▶ TASK BRIEF
Please, without any pictures, transcribe the lines from the one holding "You are a computer-use" to the end of the listing, both ends included.

▶ PROVIDED ENTRIES
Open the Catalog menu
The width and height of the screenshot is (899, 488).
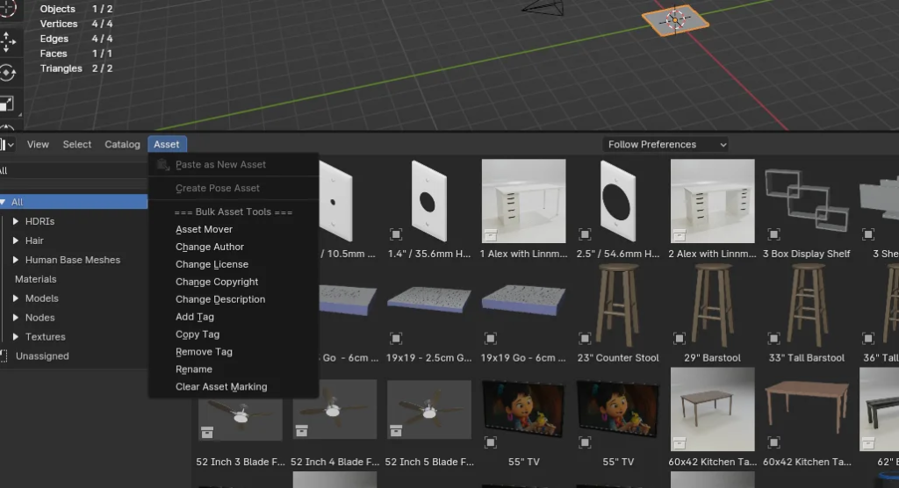(x=122, y=145)
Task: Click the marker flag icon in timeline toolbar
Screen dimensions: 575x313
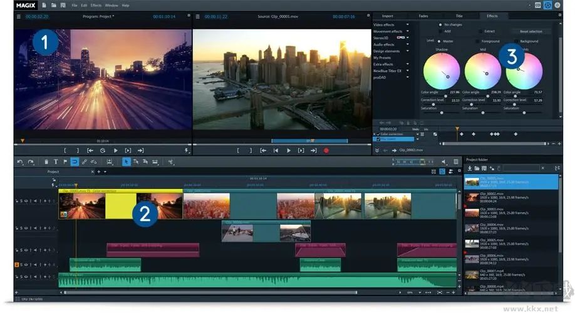Action: click(x=65, y=162)

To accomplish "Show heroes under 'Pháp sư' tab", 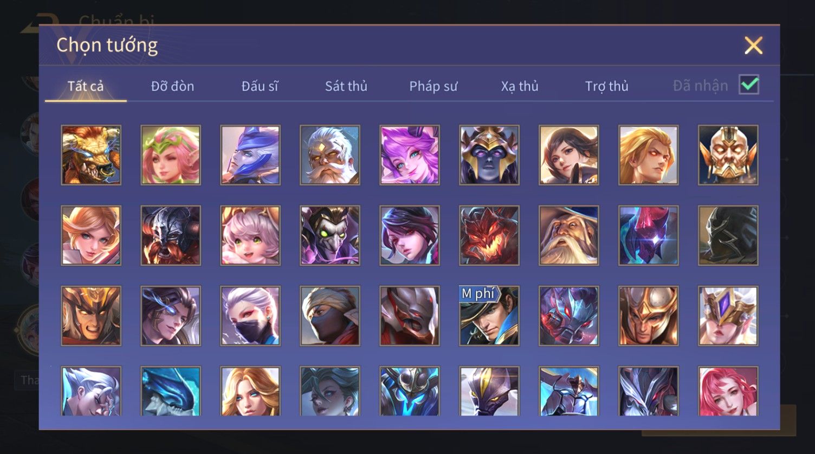I will click(x=433, y=86).
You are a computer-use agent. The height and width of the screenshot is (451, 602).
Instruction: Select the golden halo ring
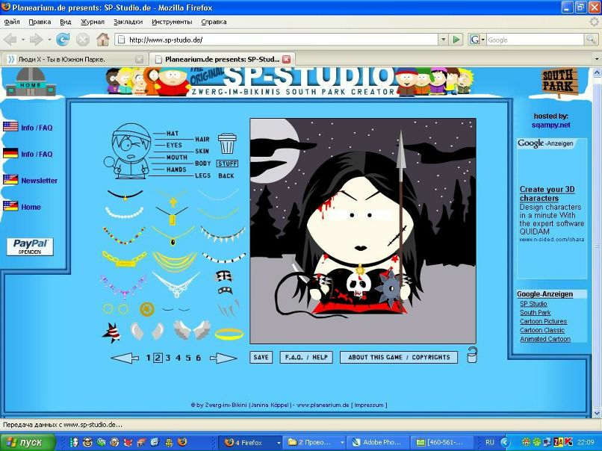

▶ ANSWER AREA
You are a computer-use agent. The height and width of the screenshot is (451, 602).
Instruction: Select the golden halo ring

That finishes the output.